▶ [WORK REQUEST]:
Go through the lines below and copy any that hold the string "agent".

▶ [DATASET EXTRACT]:
________________

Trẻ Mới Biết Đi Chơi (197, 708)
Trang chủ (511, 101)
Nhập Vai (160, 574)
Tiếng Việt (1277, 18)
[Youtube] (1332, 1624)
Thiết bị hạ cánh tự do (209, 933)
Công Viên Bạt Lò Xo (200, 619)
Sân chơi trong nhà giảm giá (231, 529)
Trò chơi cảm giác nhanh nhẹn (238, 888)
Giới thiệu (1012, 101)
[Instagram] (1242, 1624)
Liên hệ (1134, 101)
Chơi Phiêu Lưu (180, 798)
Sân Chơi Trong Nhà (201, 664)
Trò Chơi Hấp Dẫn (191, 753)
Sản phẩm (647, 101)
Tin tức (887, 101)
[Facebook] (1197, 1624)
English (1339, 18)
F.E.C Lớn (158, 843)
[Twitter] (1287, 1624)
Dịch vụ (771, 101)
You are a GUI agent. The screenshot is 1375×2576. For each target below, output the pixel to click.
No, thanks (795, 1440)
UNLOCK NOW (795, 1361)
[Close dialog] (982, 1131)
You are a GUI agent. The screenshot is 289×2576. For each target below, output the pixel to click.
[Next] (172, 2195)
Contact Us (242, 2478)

________________

▶ [RESULT FOR THIS TASK]:
You are a GUI agent. The screenshot is 1375×2576. For each target below, output the pixel to click.
You are a GUI agent. The screenshot is 289×2576. For each target below, output the pixel to click.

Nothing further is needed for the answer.